Tanner Cagle, Idaho Kindergartener, Shut In 'Closet' And Forgotten By Teacher

Teacher Forgot 5-Year-Old Shut Up In Dark Room

An Idaho father is furious after his son's kindergarten teacher locked the 5-year-old boy in a small, dark room and forgot him there for at least an hour.

"They're saying, 'Oh, the door's unlocked, he could've got out,'" James Cagle of Caldwell told ABC news. "He's 5 years old, if he was put in that room he's supposed to stay there. And then the teacher goes home."

Cagle said that he and his wife began to worry when their son, Tanner, didn't come home on the bus Wednesday. After about an hour, the couple went to Washington Elementary School to look for the boy -- and found him in what Cagle called "a closet."

The teacher has admitted to placing the boy in the room as punishment and to forgetting about him.

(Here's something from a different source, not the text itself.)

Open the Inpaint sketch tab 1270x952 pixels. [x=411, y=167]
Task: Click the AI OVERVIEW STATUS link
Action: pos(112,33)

While Cagle said the room was "like a jail cell," Caldwell Superintendent Tim Rosandick told KTVB that the room is used for tutoring sessions, as well as for pre-approved student management for students with special needs. The room is not, however, intended for disciplinary use by general educators, and Rosandick said the teacher "should not have done that."

District officials have expressed their regrets about the incident. But Cagle says the teacher is still in the classroom and he wants to see her punished.

"If someone called the police and said that hey there's a dad that locked his kid in a small room with no lights and he was in there so long and he was crying and he urinated his pants, I would be going to jail," Cagle told ABC News. "If not, then at the very least [Child Protective Services] would be here taking my children. How is it any different for a school teacher?"

The incident in Caldwell comes as dozens of families across the country sue schools in a fight against isolation and physical restraint as methods of school discipline.

An Education Department report in March found that schools physically retrained students 39,000 times during the 2009-2010 school year. There are currently no federal standards for the use of seclusion and restraint in schools, and only 17 states have specific laws that limit their use.